Furthermore, we get these new crashes always invoked by "ifconfig",
and they seem to have in common that somebody tries to obtain
information about some interface configuration and receives some
bogus. I might conclude, just out of the belly without looking into
details, that either
- your patch achieves to garble some internal interface data,
instead of what it is intended to do, or
- the original problem manages to garble internal interface data
(leading to the usual crash), and Your patch does not achieve to
solve this, but only protects from the immediate consequence.

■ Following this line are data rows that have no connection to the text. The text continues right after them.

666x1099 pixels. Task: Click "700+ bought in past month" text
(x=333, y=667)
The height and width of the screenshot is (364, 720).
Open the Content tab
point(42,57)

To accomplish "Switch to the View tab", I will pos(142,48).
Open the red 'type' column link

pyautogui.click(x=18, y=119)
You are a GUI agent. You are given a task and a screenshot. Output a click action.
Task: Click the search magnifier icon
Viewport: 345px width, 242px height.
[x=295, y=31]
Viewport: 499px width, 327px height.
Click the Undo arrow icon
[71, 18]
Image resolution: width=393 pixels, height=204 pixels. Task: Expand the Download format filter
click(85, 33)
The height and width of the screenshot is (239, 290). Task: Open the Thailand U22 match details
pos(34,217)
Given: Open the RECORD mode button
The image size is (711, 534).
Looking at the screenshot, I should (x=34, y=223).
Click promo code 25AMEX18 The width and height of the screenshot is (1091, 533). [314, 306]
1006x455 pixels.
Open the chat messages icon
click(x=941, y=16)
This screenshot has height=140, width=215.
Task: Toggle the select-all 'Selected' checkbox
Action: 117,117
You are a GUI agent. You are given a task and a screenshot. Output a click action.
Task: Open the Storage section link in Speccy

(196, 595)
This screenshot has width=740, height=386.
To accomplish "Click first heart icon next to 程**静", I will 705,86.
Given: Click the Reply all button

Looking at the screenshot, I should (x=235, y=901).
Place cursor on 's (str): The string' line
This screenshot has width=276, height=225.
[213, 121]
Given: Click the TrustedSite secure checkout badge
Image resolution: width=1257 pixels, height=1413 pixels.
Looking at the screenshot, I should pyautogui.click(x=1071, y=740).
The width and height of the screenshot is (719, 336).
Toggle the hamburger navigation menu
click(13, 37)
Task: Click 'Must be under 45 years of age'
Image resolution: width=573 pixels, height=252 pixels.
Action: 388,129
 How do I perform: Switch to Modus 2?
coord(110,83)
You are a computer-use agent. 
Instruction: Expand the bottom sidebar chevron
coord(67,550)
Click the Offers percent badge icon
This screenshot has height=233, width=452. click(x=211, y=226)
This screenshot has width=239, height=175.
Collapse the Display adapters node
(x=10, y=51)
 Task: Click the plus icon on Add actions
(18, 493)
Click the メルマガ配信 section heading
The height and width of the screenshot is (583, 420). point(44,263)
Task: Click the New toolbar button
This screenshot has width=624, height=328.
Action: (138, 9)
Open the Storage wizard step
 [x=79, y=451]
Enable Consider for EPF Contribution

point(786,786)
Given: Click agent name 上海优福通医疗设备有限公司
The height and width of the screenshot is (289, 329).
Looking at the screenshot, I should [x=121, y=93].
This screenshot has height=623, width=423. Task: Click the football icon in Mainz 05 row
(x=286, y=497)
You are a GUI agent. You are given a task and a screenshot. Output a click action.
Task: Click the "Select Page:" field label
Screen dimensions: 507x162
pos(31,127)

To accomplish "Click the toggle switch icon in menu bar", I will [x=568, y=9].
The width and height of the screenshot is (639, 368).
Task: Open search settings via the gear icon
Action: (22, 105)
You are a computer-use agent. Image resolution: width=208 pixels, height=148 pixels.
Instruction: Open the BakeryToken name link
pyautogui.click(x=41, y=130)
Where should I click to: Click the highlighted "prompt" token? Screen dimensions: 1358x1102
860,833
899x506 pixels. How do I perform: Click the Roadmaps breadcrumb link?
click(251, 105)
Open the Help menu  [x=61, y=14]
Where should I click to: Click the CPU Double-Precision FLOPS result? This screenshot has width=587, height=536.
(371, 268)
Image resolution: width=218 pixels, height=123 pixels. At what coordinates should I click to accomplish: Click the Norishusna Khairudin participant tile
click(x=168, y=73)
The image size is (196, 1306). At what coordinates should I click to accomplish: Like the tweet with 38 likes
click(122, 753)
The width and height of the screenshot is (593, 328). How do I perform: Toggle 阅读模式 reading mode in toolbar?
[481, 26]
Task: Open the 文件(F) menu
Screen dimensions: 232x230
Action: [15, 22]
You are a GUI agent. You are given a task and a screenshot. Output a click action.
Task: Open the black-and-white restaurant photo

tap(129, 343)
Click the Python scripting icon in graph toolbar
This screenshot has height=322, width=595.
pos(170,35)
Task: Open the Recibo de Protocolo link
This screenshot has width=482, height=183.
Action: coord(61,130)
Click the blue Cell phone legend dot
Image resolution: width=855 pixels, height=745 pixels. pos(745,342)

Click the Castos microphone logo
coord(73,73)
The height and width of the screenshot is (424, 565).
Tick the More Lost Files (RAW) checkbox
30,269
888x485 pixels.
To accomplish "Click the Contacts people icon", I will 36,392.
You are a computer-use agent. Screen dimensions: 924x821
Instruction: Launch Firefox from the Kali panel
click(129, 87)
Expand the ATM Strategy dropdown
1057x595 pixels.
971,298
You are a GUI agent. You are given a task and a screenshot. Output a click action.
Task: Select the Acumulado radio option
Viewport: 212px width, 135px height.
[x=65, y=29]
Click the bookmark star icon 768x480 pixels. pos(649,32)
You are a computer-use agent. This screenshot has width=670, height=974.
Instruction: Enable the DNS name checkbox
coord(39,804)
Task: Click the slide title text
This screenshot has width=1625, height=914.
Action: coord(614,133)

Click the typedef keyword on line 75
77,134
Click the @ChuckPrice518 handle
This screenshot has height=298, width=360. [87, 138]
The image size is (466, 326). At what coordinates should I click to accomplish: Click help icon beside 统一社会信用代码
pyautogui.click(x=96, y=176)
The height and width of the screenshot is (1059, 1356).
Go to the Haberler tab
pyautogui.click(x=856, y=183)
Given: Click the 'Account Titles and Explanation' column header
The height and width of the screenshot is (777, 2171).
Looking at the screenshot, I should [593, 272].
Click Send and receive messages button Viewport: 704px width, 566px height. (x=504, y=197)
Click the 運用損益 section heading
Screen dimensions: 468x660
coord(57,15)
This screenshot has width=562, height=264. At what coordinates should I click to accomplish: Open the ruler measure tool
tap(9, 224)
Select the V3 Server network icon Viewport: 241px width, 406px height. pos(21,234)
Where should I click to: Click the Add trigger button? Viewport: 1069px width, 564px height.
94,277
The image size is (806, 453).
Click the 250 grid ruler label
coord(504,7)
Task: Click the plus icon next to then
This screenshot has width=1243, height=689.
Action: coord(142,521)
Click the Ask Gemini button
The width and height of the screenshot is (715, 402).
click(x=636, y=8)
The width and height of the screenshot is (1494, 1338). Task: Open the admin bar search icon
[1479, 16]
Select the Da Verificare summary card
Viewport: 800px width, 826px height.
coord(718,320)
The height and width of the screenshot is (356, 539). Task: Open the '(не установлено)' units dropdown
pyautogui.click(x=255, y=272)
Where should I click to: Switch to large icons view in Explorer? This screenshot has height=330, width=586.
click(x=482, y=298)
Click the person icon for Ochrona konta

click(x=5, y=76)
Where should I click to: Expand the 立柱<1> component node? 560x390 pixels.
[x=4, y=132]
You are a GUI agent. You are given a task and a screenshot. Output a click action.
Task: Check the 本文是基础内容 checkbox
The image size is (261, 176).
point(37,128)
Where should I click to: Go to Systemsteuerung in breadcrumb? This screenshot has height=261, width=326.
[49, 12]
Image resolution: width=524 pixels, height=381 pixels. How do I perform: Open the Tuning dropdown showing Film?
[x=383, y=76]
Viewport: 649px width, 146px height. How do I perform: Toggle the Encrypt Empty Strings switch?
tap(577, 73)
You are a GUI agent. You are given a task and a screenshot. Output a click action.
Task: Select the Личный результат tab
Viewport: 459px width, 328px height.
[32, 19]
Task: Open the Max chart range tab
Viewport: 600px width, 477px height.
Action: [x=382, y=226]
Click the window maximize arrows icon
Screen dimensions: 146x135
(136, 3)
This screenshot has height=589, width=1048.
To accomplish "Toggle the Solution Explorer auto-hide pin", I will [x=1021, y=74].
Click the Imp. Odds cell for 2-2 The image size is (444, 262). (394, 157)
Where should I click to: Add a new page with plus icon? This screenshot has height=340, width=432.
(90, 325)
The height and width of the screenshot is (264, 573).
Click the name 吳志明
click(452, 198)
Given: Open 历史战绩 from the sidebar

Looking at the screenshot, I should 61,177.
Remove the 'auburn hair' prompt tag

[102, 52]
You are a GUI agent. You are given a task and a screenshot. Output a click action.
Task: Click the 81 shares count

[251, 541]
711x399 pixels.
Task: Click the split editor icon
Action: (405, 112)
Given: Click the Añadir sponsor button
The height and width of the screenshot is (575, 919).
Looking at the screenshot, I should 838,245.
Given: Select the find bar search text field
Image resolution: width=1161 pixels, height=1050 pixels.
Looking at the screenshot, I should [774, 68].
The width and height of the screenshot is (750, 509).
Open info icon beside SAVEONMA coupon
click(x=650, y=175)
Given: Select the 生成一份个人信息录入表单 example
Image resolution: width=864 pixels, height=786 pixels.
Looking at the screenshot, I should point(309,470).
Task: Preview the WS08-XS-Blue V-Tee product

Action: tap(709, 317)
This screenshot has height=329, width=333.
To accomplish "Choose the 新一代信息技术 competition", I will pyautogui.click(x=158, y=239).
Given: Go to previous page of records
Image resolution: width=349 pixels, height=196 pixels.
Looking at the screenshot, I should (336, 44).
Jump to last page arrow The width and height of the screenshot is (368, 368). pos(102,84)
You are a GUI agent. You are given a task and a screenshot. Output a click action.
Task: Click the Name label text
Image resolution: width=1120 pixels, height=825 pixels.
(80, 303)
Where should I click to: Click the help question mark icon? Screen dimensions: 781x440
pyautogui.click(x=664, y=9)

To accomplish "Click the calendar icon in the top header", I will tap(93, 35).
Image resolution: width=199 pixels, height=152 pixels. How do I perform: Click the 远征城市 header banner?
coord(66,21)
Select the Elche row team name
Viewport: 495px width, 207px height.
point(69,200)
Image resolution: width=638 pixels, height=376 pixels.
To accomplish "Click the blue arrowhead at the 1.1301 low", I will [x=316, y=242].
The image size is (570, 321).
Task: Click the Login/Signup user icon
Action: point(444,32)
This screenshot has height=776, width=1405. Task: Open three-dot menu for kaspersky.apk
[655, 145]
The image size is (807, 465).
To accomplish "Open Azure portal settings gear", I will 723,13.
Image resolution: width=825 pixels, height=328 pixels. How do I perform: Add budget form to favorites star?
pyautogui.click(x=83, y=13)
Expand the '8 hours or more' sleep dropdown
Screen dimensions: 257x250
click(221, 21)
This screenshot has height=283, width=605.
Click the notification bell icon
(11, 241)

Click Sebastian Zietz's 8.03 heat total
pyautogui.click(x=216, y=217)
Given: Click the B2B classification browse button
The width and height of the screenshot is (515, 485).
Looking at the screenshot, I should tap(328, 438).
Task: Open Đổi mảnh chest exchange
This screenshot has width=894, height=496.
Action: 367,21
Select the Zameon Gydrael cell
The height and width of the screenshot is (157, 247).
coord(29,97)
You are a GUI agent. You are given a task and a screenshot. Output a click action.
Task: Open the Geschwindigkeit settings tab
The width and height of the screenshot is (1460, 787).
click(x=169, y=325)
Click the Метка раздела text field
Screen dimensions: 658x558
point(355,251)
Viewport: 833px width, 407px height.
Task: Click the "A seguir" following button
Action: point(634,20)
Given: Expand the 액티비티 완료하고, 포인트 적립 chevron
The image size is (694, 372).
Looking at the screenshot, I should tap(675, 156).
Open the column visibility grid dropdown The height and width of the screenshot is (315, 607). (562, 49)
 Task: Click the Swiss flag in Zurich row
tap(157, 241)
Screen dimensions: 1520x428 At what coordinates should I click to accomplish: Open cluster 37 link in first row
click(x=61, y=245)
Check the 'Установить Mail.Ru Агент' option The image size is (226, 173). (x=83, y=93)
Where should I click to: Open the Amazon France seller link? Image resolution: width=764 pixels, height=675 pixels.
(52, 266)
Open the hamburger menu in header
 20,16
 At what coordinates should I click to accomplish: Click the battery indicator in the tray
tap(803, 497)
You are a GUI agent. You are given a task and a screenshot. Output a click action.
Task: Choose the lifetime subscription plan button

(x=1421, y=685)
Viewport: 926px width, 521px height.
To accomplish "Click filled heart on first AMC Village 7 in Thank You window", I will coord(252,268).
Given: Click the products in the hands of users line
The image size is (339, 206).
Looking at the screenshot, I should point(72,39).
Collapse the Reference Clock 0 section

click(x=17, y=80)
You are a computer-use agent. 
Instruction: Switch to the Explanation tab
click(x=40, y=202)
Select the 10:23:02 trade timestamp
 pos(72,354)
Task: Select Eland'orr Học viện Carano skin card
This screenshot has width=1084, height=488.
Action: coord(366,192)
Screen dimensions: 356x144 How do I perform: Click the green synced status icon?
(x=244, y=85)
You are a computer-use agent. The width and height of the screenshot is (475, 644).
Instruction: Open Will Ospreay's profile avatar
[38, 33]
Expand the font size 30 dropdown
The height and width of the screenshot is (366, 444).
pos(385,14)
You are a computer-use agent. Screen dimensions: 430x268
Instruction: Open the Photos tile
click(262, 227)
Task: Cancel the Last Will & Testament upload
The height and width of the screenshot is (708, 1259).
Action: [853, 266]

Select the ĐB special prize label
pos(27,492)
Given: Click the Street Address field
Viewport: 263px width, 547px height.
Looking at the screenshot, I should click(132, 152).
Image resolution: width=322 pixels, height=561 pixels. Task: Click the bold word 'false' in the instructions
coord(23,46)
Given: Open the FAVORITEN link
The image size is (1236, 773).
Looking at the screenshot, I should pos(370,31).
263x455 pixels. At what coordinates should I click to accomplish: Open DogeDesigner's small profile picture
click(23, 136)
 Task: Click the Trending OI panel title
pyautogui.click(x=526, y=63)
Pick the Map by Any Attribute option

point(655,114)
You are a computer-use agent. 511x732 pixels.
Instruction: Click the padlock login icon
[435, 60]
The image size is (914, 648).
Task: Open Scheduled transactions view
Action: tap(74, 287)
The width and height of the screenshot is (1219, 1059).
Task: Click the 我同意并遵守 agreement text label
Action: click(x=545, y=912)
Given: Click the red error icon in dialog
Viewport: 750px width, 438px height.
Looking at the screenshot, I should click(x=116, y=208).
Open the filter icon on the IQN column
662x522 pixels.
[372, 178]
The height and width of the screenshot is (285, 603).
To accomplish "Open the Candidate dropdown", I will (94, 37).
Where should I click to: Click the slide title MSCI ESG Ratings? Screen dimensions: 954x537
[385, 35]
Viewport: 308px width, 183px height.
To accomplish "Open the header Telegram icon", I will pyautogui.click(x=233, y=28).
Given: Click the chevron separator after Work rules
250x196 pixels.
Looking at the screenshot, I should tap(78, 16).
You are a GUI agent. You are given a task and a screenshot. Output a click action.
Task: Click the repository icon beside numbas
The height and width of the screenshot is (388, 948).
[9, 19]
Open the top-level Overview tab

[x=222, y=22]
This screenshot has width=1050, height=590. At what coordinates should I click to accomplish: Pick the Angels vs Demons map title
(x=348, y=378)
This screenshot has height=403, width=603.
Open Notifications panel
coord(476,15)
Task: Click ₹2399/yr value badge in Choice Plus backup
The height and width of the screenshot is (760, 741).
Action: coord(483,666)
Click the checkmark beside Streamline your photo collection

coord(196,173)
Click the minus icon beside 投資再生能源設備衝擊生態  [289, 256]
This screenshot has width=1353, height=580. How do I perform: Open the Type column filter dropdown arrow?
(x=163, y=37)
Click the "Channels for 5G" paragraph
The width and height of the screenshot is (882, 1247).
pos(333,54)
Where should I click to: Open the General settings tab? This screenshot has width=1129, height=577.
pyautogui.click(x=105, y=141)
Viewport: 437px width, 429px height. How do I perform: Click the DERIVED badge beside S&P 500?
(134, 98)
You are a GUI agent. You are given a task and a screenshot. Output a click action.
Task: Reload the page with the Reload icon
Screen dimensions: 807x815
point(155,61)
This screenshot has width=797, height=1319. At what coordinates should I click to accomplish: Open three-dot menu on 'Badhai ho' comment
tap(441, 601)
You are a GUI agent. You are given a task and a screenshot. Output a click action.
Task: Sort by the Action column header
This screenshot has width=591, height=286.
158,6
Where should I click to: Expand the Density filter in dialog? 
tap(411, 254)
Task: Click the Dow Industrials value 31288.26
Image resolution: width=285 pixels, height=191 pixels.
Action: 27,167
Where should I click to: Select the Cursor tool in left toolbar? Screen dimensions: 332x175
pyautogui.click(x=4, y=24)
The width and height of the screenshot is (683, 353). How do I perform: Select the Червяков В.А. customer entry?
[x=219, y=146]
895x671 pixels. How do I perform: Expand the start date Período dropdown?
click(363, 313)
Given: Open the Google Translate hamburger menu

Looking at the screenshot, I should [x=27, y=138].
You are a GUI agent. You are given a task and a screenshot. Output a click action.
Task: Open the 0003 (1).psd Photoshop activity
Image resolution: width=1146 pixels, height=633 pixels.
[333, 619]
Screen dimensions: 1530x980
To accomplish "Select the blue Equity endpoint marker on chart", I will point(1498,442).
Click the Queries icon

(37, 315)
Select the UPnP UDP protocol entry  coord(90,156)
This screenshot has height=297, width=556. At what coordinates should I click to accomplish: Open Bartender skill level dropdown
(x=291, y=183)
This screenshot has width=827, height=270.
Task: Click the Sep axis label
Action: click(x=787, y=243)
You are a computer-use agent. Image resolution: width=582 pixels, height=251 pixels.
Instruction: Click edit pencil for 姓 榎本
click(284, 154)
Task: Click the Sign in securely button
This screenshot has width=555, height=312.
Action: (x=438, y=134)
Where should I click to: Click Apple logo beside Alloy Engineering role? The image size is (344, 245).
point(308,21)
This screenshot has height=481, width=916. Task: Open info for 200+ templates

It might also be worth consideration, that, while the problem may be
more easy to reproduce with epair, this effect may or may not be a
netgraph specific one[2].
Now lets keep in mind that a successful test means EXACTLY NOTHING.
By which other means can we confirm that Your patch fully achieves
what it is intended for? (E.g. something like dumping and verifying
the respective internal tables in-vivo)
(Background: It is not that I would be unwilling to create clean and
precisely reproducible scenarious, But, one of my problems is
currently, I only have two machines availabe: the graphical one where
I'm just typing, and the backend server with the jails that does
practically everything.
Therefore, experimenting on any of them creates considerable pain.
I'm working on that issue, trying to get a real server board for the
backend so to get the current one free for testing - but what I would
like to use, e.g. ASUS Z10PE+cores+regECC, is not something one would
easily find on yardsales - and seldom for an acceptable price.)
cheerio,
PMc
[1] Rationale: a failing test tells us that either the test or the
application has a bug (50/50 chance). A succeeding test tells us
that 1 equals 1, which we knew already before.
In fact, tests tell us *nothing at all* about the state of our
code, and specifically, 'successful' outcomes do NOT mean that
things are all correct.
The only true usefulness of tests is to protect against
re-introducing a fault that was already fixed before,
i.e. regressions.
[2] My netgraph configuration consists of bringing up some bridges
and then attaching the jails to them.
Here is the bridge starter (only respective component,
there are more of these populated, but probably not influencing
the issue):
------------------------------------------------
#! /bin/sh
# PROVIDE: netgraphs
# REQUIRE: netwait
# BEFORE: NETWORKING
. /etc/rc.subr
name="netgraphs"
start_cmd="${name}_start"
stop_cmd="${name}_stop"
load_rc_config $name
netgraphs_graphs="svc"
netgraphs_svc_if1_name="nge_svc_1u"
netgraphs_svc_if1_mac="00:1d:92:01:02:01"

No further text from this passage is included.